--- INFORMATION PROVIDED ---
================
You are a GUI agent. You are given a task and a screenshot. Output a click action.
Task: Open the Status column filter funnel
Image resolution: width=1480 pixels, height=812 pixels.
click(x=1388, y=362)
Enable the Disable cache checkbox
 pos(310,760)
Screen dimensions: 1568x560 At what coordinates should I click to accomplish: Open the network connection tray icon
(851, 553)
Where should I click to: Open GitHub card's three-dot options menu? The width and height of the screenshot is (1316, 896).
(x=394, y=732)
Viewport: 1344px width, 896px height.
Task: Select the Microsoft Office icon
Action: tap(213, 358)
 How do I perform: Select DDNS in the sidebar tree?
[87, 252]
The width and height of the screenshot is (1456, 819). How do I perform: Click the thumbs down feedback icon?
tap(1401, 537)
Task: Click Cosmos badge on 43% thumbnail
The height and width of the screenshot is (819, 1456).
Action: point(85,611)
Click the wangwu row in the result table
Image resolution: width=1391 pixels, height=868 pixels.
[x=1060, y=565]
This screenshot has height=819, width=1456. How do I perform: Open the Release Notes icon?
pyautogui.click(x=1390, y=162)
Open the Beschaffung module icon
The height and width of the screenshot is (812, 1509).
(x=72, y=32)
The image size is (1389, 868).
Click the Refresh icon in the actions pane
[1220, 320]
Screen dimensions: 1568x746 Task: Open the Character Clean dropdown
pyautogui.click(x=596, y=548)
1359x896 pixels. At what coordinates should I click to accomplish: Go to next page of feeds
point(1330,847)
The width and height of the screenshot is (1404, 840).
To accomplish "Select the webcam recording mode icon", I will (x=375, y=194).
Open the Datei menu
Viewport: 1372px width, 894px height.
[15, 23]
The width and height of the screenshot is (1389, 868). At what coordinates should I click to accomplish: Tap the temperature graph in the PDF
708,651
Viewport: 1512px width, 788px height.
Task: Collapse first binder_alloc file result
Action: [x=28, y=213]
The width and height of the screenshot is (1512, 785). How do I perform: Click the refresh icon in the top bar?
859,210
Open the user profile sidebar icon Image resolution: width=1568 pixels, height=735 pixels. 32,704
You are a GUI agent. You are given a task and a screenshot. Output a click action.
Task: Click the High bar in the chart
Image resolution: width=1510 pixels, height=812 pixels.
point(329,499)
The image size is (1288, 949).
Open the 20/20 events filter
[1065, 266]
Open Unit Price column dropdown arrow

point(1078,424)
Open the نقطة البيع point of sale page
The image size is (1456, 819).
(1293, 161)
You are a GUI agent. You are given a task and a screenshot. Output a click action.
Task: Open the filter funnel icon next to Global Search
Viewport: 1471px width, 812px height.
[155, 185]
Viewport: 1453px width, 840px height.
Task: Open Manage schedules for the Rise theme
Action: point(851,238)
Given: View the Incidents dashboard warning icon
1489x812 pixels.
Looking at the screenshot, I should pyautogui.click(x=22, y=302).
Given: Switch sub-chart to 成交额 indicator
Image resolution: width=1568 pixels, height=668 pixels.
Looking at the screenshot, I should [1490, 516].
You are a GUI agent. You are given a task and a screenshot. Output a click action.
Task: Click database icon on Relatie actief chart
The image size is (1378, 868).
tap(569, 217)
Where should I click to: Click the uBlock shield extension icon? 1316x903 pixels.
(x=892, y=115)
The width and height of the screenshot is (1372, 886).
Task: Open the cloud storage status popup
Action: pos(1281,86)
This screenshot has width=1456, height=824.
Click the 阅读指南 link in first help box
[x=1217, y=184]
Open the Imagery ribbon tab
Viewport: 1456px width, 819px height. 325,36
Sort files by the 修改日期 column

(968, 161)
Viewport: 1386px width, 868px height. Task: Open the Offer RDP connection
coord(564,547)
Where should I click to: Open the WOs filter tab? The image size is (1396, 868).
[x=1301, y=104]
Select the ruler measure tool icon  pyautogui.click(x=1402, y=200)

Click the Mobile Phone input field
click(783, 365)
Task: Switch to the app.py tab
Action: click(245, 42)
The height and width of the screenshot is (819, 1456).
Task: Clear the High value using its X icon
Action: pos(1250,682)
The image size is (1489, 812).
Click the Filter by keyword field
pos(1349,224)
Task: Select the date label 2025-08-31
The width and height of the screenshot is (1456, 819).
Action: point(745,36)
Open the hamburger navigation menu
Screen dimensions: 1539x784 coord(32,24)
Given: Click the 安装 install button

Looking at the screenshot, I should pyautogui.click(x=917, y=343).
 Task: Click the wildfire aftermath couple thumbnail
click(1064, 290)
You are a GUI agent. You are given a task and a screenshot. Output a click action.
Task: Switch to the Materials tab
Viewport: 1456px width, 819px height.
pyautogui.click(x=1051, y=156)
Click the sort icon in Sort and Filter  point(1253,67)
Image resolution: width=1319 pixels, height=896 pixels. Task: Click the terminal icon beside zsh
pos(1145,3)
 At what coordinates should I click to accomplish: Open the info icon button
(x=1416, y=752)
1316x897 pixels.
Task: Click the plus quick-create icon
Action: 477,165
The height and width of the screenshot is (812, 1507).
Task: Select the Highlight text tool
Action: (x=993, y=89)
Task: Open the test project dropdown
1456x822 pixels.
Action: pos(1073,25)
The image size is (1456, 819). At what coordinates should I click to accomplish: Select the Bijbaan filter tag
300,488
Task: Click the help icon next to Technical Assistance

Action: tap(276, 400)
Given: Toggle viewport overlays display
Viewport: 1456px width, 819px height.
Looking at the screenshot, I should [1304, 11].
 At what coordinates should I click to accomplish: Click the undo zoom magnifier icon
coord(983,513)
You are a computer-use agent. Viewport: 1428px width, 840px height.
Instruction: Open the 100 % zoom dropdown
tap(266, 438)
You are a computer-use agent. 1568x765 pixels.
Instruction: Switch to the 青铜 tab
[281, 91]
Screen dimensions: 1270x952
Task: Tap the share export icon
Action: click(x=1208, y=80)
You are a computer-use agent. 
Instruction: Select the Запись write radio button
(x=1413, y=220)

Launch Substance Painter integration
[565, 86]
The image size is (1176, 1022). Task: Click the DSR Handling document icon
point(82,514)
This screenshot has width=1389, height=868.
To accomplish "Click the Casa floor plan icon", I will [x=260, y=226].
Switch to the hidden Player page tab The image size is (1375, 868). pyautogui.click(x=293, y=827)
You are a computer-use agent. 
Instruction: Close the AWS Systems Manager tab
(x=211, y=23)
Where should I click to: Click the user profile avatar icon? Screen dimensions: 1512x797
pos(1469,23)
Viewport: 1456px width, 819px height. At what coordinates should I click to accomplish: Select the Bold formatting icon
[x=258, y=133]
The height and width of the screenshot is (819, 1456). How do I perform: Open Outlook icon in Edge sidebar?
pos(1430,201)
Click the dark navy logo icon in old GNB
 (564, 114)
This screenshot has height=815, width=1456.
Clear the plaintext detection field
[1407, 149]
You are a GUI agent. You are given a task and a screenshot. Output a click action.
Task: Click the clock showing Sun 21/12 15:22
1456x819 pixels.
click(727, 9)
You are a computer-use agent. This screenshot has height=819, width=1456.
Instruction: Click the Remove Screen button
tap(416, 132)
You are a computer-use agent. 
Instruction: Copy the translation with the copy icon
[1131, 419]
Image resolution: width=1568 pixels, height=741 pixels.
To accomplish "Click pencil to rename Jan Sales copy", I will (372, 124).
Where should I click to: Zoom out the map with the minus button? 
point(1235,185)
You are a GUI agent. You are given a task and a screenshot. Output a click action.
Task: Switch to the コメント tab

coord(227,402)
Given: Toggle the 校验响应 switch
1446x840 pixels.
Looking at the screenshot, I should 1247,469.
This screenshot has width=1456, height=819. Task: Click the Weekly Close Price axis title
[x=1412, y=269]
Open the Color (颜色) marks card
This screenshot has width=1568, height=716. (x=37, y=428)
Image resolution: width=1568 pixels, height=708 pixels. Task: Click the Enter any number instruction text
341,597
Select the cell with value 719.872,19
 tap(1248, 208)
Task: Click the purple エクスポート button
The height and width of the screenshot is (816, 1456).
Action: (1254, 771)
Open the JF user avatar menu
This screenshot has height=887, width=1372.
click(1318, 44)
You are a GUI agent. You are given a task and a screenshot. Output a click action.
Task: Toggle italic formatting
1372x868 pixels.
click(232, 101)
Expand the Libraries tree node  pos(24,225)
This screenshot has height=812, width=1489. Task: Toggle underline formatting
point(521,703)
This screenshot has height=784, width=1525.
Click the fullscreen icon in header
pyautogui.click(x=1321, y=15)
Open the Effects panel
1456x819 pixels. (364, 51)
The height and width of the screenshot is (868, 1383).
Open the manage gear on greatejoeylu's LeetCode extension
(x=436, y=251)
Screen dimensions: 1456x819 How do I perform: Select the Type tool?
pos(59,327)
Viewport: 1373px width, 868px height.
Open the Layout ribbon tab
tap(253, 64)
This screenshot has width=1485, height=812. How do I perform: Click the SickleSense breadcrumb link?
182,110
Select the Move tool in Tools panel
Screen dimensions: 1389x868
================
--- HOW TO COMPLETE THIS TASK ---
Looking at the material above, count the lines that hold "funnel" and give the total alone.

--- YOUR RESPONSE ---
2